▸ Material provided:
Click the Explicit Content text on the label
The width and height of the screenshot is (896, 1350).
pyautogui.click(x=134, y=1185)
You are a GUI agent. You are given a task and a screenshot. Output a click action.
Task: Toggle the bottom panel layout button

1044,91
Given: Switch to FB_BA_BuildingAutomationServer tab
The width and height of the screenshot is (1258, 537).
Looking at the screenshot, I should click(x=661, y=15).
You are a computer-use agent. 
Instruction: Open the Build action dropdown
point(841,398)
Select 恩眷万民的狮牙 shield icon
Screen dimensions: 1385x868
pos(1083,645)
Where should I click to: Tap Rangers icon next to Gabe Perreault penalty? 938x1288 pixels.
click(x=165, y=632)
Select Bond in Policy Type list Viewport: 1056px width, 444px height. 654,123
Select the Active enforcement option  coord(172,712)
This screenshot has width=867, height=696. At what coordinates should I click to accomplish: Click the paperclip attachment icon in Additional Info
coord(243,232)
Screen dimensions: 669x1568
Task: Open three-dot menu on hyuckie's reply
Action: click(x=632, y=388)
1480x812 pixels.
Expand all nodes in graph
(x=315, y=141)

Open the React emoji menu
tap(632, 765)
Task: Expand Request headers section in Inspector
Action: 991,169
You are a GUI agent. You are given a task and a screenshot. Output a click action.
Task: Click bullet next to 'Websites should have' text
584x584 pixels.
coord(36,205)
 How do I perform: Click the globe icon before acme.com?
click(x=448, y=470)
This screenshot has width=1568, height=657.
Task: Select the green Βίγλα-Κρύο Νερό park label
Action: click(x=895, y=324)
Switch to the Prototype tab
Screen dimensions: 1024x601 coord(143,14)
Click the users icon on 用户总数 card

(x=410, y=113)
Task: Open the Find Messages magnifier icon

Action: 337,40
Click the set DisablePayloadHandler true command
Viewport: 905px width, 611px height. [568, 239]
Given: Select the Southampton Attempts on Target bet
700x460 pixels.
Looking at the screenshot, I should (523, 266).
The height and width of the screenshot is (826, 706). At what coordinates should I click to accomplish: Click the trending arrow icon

▸ What you are asked to do: Exactly the lines from the one holding "Task: Open the Find Messages magnifier icon" through the end of the data are to be repeated, with both ends included.

▸ Response area:
Task: Open the Find Messages magnifier icon

Action: 337,40
Click the set DisablePayloadHandler true command
Viewport: 905px width, 611px height. [568, 239]
Given: Select the Southampton Attempts on Target bet
700x460 pixels.
Looking at the screenshot, I should (523, 266).
The height and width of the screenshot is (826, 706). At what coordinates should I click to accomplish: Click the trending arrow icon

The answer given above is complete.